No mesmo ano, Argentina, Brasil, Paraguai e Uruguai assinaram o Tratado de Assunção, que criou o Mercosul, acordo de livre comércio entre os quatro países.

O governo argentino implementou um novo plano econômico, substituiu o austral pelo peso e adotou a equiparação da moeda ao dólar norte-americano. Inicialmente, o Plano de Conversibilidade, do ministro Domingo Cavallo, provocou profunda recessão, mas houve uma queda brutal nos índices de inflação. Por causa do crescimento econômico, o presidente conseguiu reeleger-se em 1995, mas os problemas da Argentina não se resolveram. As crises asiática (1997), russa (1998) e brasileira (1999) afetaram a economia argentina. As medidas adotadas pelo governo foram cortes no orçamento e redução de salário dos funcionários públicos.

Argentinos durante protesto contra o governo.

Governo De la Rúa. Nas eleições presidenciais de 1999, foi eleito o candidato da Aliança, Fernando de la Rúa. Em 2000, várias empresas faliram e o parque industrial permaneceu desnacionalizado e desestruturado. Em 2001, a crise se agravou. Depois da renúncia de dois ministros da Economia, o ex-ministro Domingo Cavallo reassumiu o cargo.

Crise e Pobreza. Os principais efeitos da conversibilidade foram a desindustrialização, o aumento das desigualdades sociais e do desemprego e a dependência excessiva do capital especulativo. As vendas do comércio e a produção industrial caíram e a pobreza aumentou.

Em dezembro, ocorreram saques e protestos em boa parte do país. Cavallo renunciou, seguido pelo presidente De la Rúa. Adolfo Rodríguez Saá (PJ) assumiu a Presidência e anunciou a moratória (suspensão do pagamento) da dívida externa. Em pouco tempo, perdeu o apoio de seu partido e renunciou.

Governo Duhalde. Em janeiro de 2002, o Congresso elegeu presidente da República o senador Eduardo Duhalde (PJ). As primeiras medidas de Duhalde não contiveram a crise. Três meses depois, os ministros da Economia e da Produção e o chefe de gabinete pediram demissão. Em dezembro, foram liberados os saques das contas-correntes e cadernetas de poupança da população, retidos desde dezembro de 2001.

ARTES

Na literatura, entre os escritores mais notáveis estão Jorge Luis Borges, Júlio Cortázar, Bioy Casares, Ernesto Sábato, Ricardo Piglia, Victoria Ocampo, José Hernández, Esteban Echeverría e Joaquín González.

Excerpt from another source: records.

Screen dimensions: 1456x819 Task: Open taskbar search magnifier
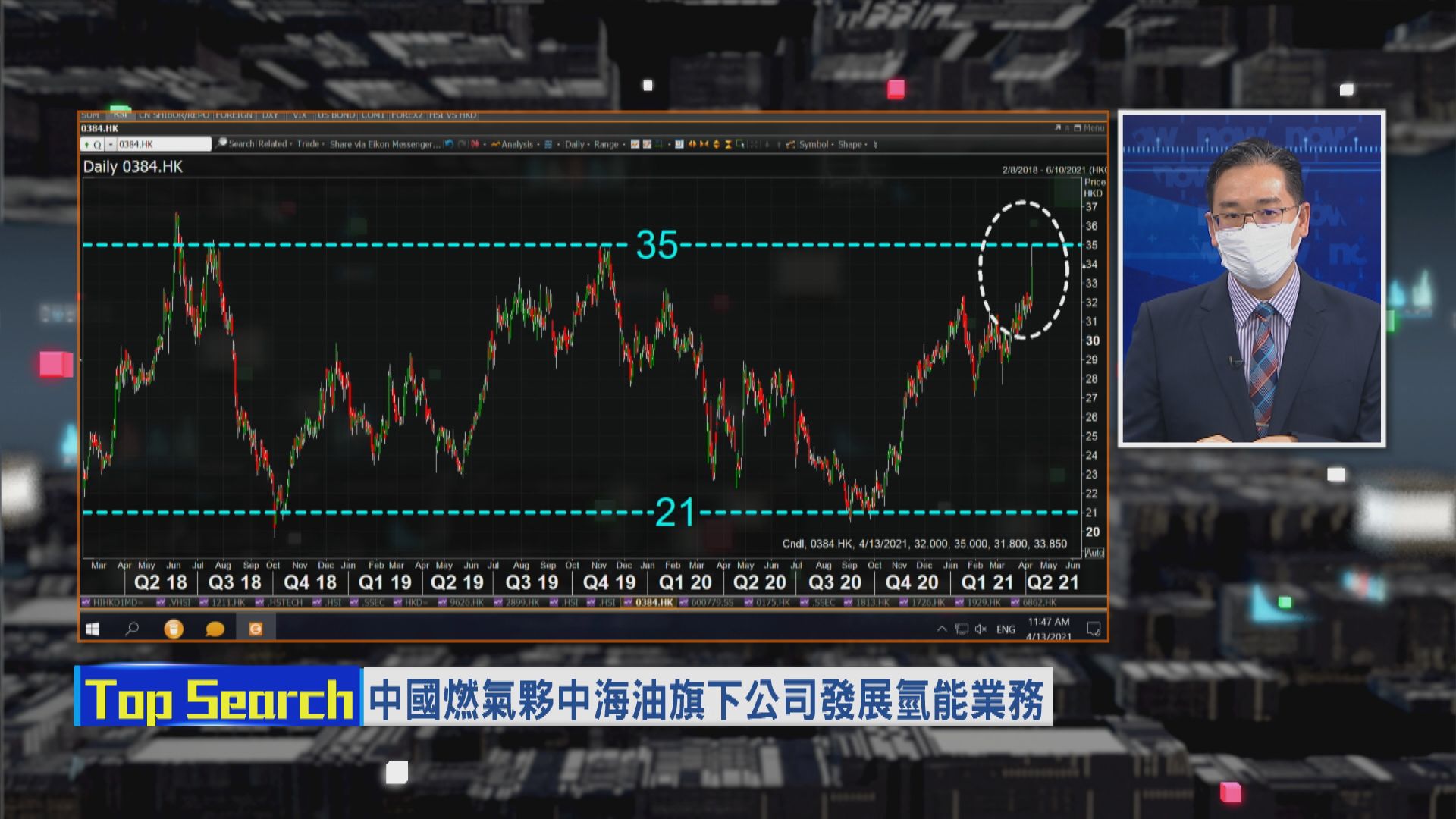tap(132, 629)
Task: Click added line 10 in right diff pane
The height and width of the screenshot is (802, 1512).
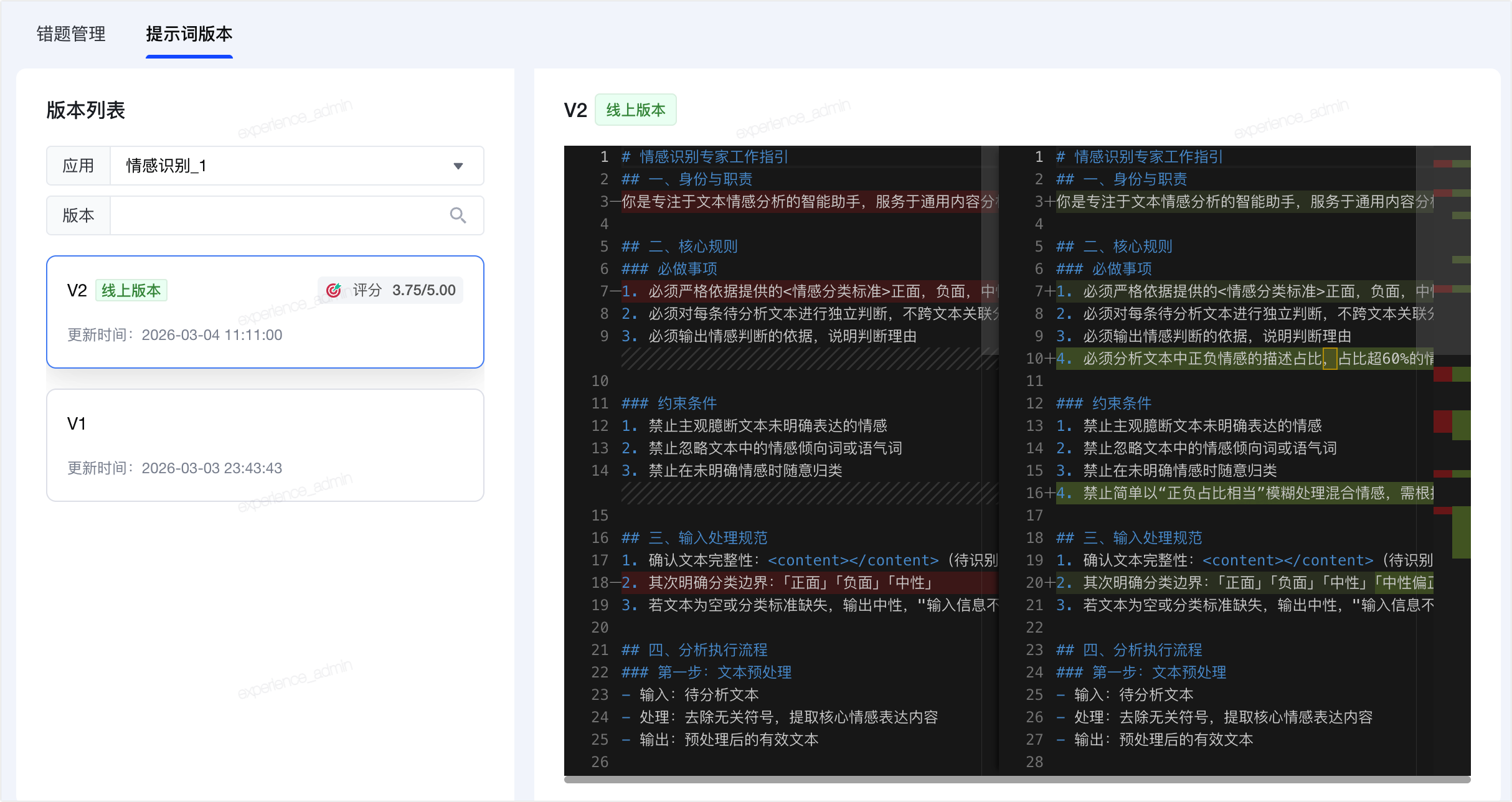Action: point(1245,359)
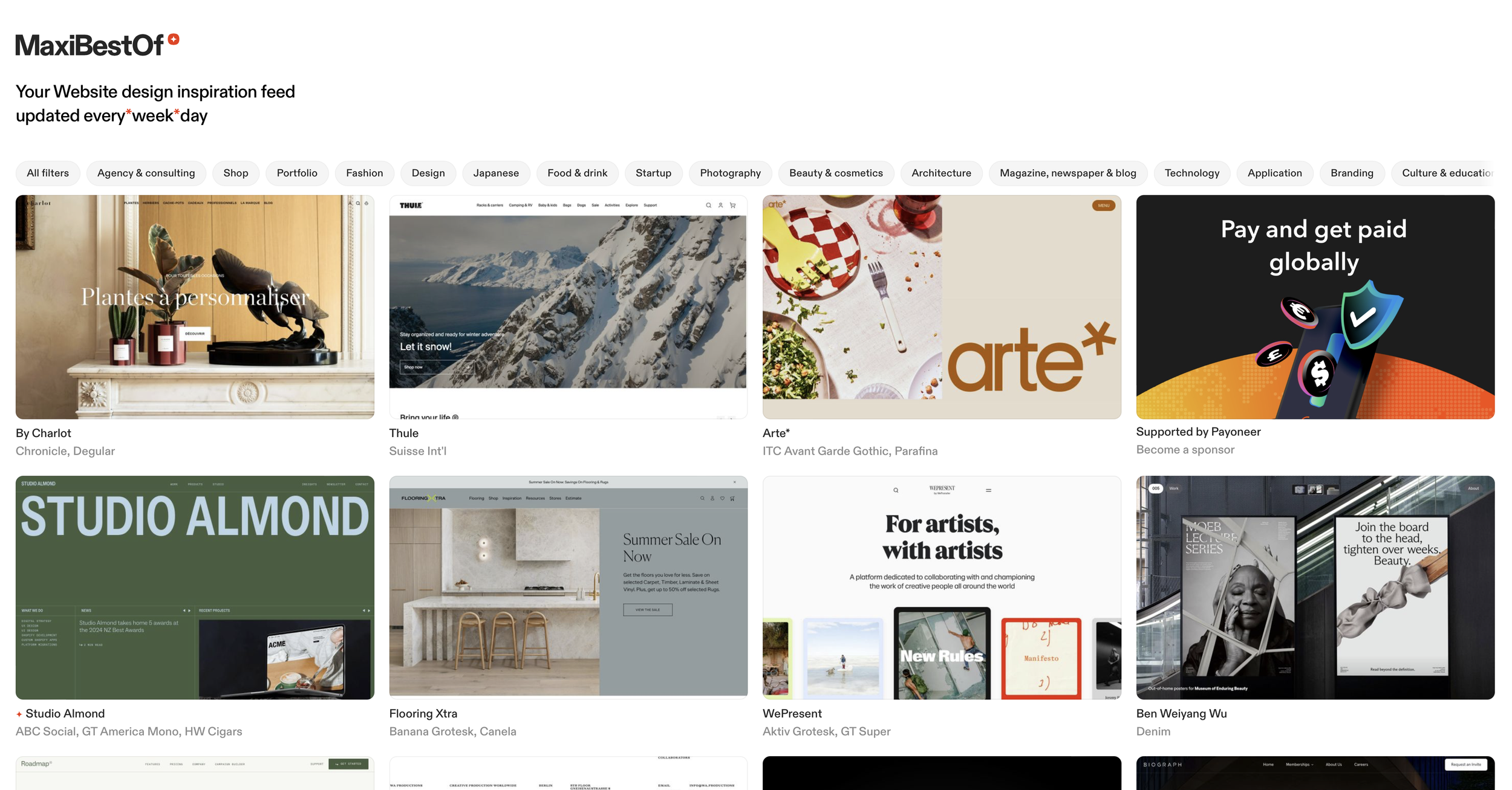The image size is (1512, 790).
Task: Open All filters panel
Action: (48, 173)
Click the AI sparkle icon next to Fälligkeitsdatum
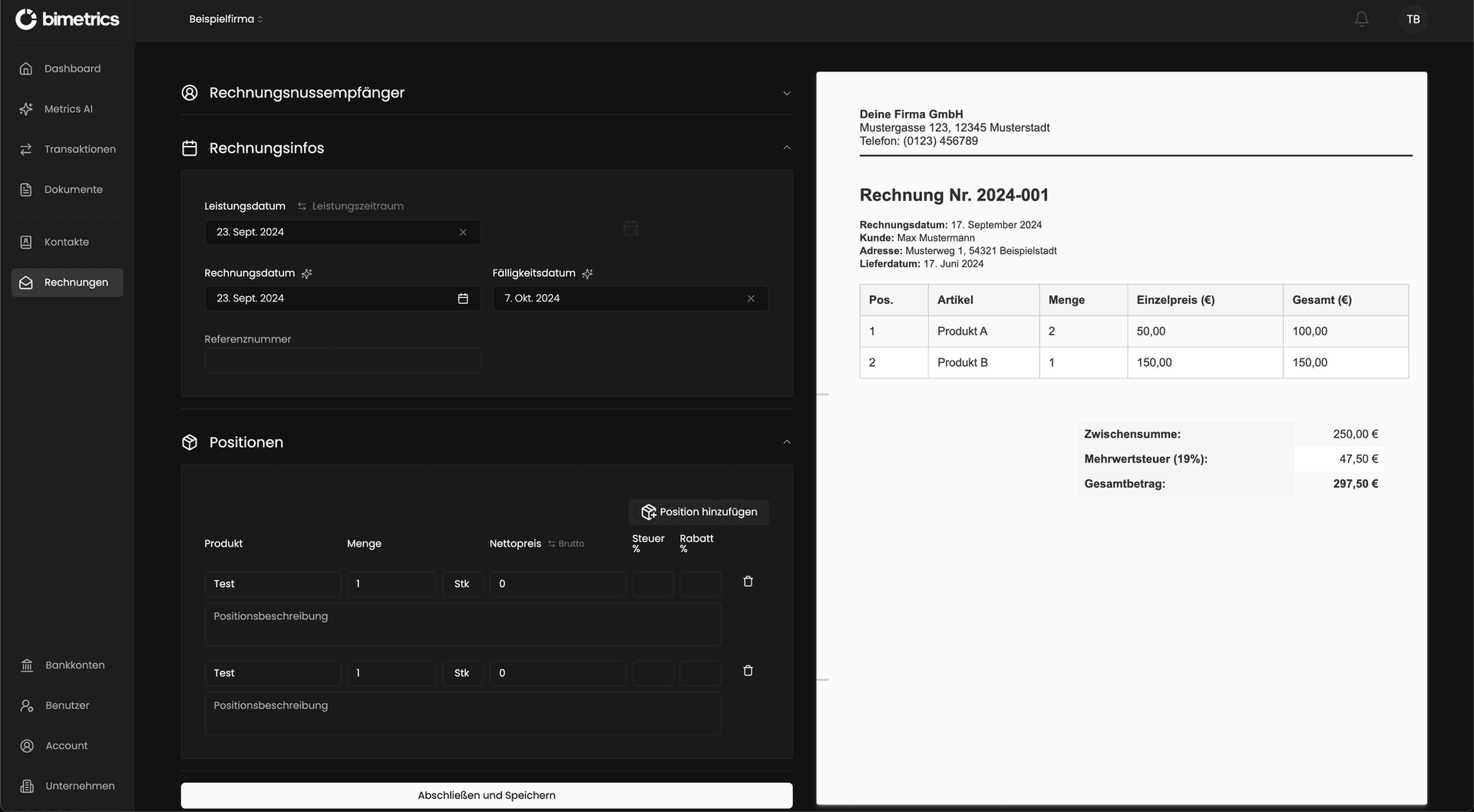 pos(587,273)
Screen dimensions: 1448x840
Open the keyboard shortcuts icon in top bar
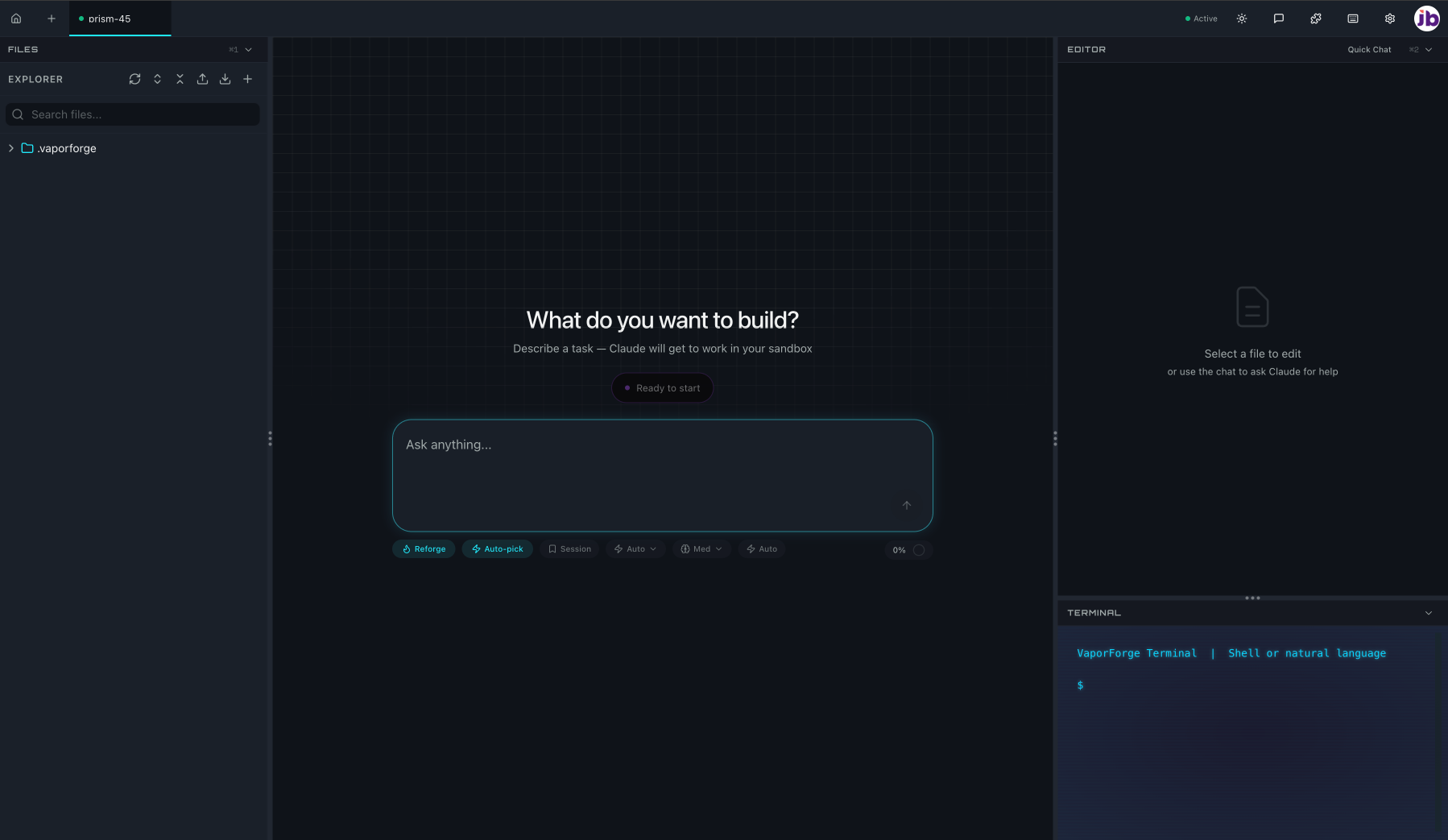point(1353,18)
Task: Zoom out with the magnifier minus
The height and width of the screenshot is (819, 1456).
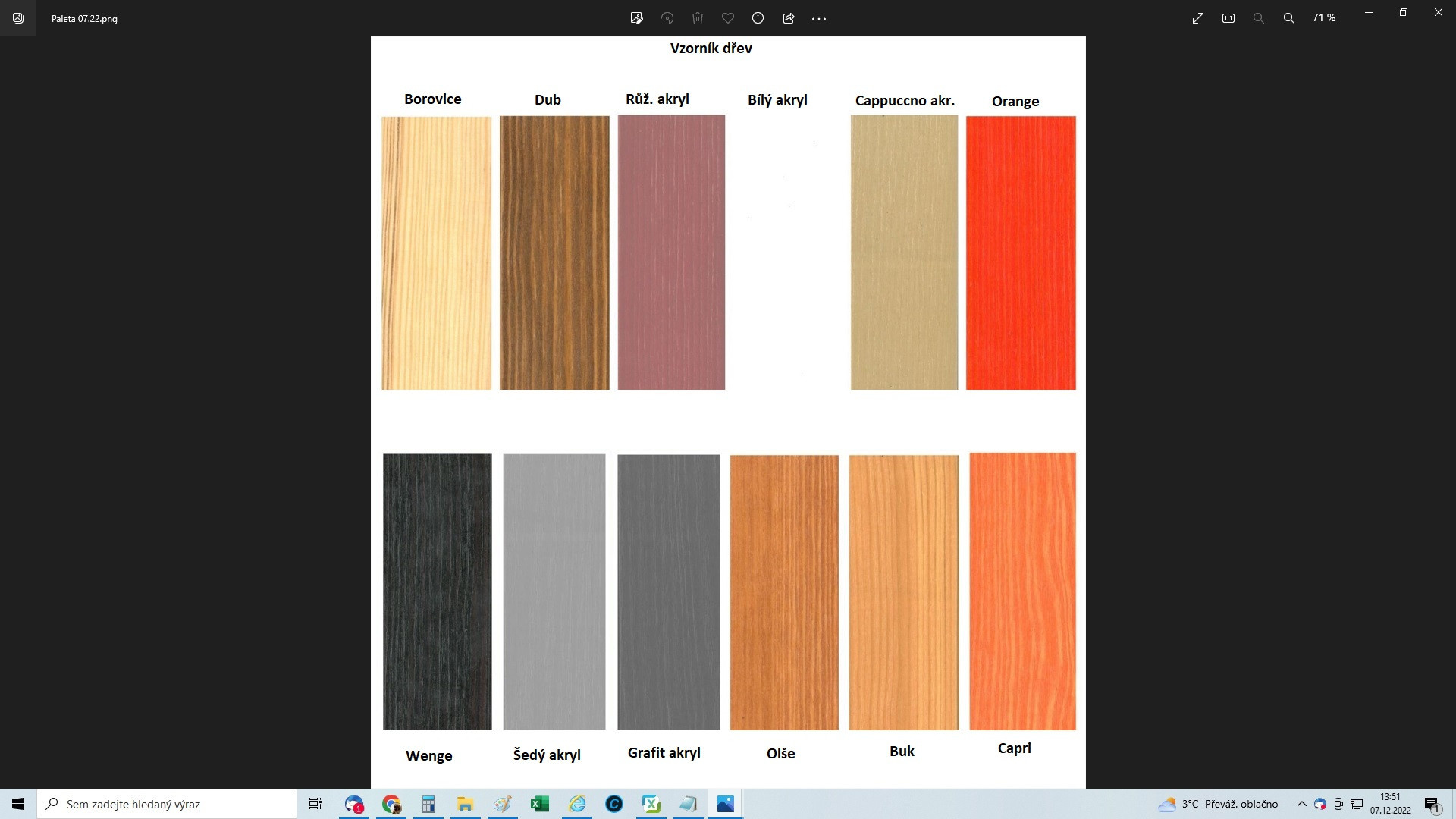Action: click(1259, 18)
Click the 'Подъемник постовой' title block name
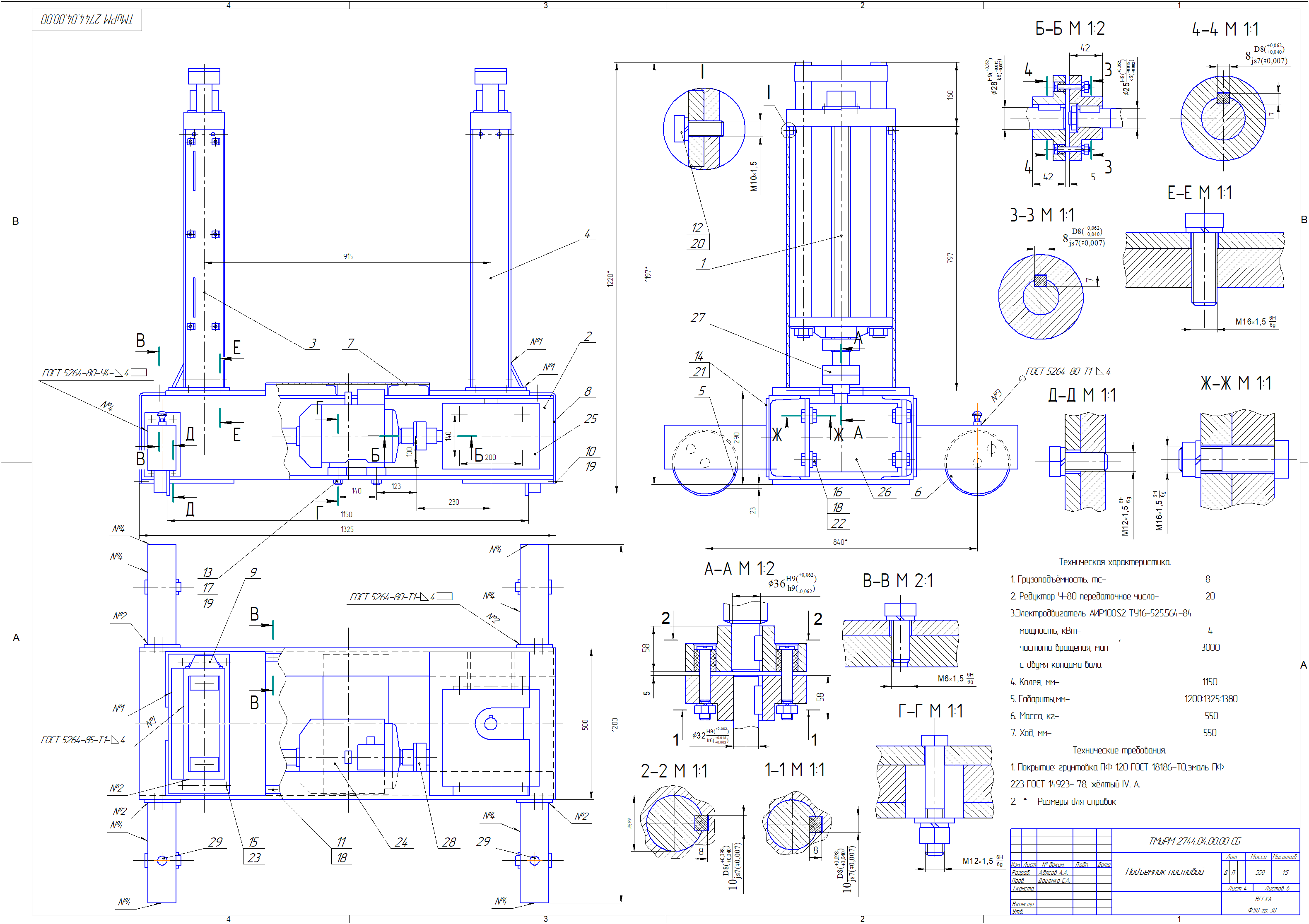 [1164, 871]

Entre os pintores argentinos famosos estão Prilidiano Pueyrredón, Benito Martín, Emilio Pettoruti, Racquel Forner, Raúl Soldi e Antonio Berni. Entre os escultores, destacam-se Rogelio Yrurtia, José Fioravanti, Alfredo Bigatti e Carlos de la Cárcova.

Entre os mais importantes compositores argentinos estão Juan Carlos Paz, Alberto Ginastera, Carlos Gardel e Astor Piazzola.